Resistência cultural

Trabalhadores estreiam ‘Morte e Vida Severina’ no Armazém da Utopia, em meio a ameaças de despejo

Peça teatral, que será exibida nesta sexta (6), às 20h, foi garantida após decisão judicial. Espaço cultural na zona portuária do Rio de Janeiro está ocupado desde 2010 e é reconhecido como patrimônio imaterial, mas é alvo de concessionária

Thiago Gouvea/Armazém da Utopia
Thiago Gouvea/Armazém da Utopia
Suspensão do despejo nesta quinta (5) foi recebida pelos trabalhadores do Armazém da Utopia como uma "vitória parcial". "Isso nos dará força para a luta", destacaram

São Paulo – Decisão da 11ª Câmara Cível do Tribunal de Justiça do Rio de Janeiro (TJ-RJ) garantiu a estreia da peça Morte e Vida Severina no Armazém da Utopia, zona portuária, no centro do Rio, nesta sexta-feira (6). Espaço cultural criado em 2010, reconhecido em lei municipal e patrimônio imaterial do estado, o local é alvo de ações de despejo há anos desde que a zona portuária, que pertence à União, foi cedida à concessionária Pier Mauá. 

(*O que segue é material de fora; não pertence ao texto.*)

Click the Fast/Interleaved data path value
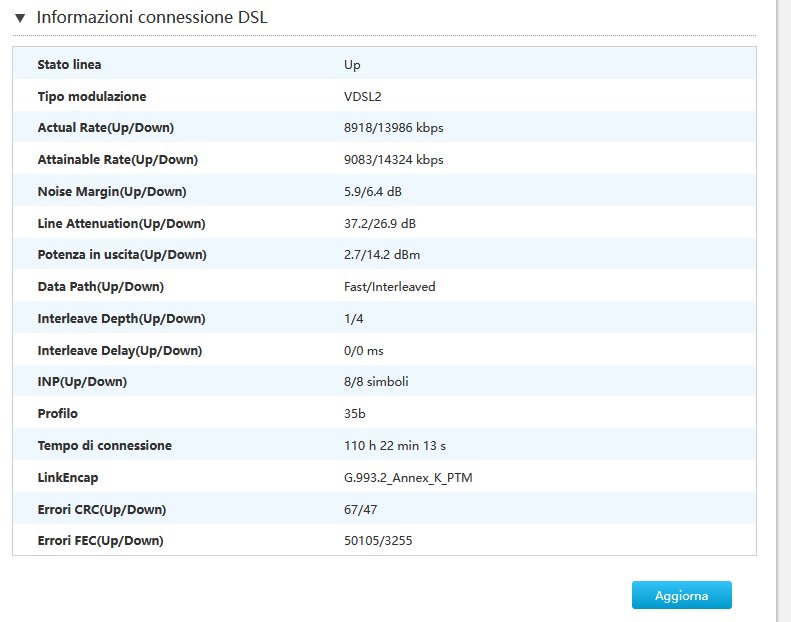This screenshot has height=622, width=791. 389,287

Às vésperas da estreia do espetáculo, a companhia Ensaio Aberto, responsável pela gestão do espaço, foi novamente surpreendida, ontem (4), com um mandado de desocupação voluntária, movido pela concessionária. A ordem de despejo estava prevista para ocorrer hoje, a partir das 6h. Mas foi barrada pelo desembargador Fernando Cerqueira Chagas, que acolheu recurso da Companhia Ensaio Aberto e suspendeu os efeitos da decisão judicial anterior. 

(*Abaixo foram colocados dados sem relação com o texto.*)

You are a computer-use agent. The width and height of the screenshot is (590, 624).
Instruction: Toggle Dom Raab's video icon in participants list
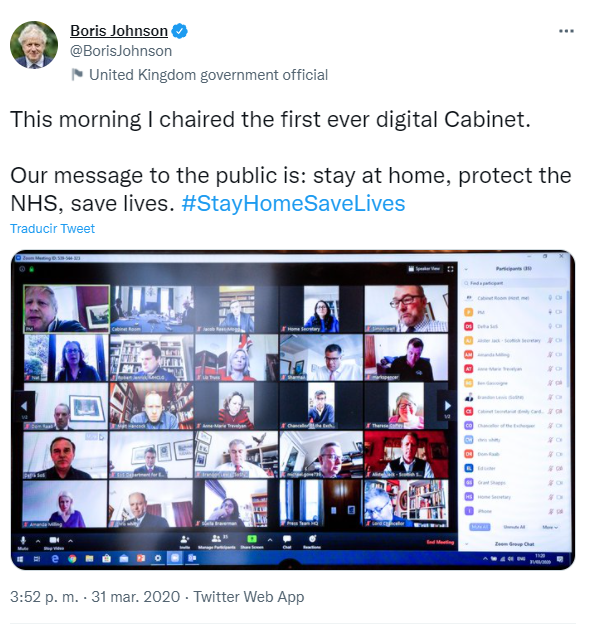559,454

“A Lei Estadual nº 9.441, de 25 de outubro de 2021, declarou a condição de patrimônio imaterial cultural do Armazém da Utopia”, o que recomenda uma reflexão apurada em relação ao alcance dos efeitos sociais e urbanísticos dela decorrentes. Ademais, há inegável risco de indevido desalijo”, justificou o magistrado ao anular provisoriamente o despejo.

‘Vitória parcial’

A notícia foi recebida por volta das 22h de ontem pelos trabalhadores do Armazém da Utopia que celebraram a decisão, mas como uma “vitória parcial”. Desde as primeiras horas de hoje, os artistas e ativistas da cultura popular estão em estado de vigília no local para impedir “alguma ação ao arrepio da lei”, como descreveram em suas redes sociais. De acordo com a Companhia Ensaio Aberto, apesar da vitória e da manutenção da exibição da peça teatral, os ataques “foram prejudiciais à semana de estreia e aos trabalhadores e trabalhadoras do espetáculo Morte e Vida Severina; entretanto, somos uma companhia militante. Isso nos dará força para a luta”, destacaram.

À RBA, a assessoria do Armazém da Utopia explicou que o espaço cultural é “constantemente ameaçado por estar em um lugar que gera muita renda. Há muitos eventos (na região portuária). E aquelas instituição não são a favor da cultura e o trabalho do Armazém da Utopia é totalmente diferenciado, um trabalho vinculado a editais que não têm cunho comercial no molde que o Pier Mauá tem, que é um caça-níquel. O Armazém da Utopia tem outro perfil, que é a economia criativa. E acaba indo contra os interesses desse público que usa os recursos (judiciais) que têm”, observam. 

Função social

A concessionária Pier Mauá, responsável pela ação de despejo, é também a gestora do Terminal Internacional de Cruzeiros do Rio de Janeiro, do Prédio do Touring e do Espaço Mauá. Assim como de cinco armazéns com mais de três mil metros quadrados e um espaço externo com outros 8 mil metros quadrados. Nesses locais, é comum a realização de grandes feiras e eventos, como o Veste Rio, evento oficial da moda carioca, entre outros. A reportagem procurou pela concessionária Pier Mauá para questionar sobre os pedidos judiciais de desocupação. Mas não obteve resposta até o fechamento da matéria.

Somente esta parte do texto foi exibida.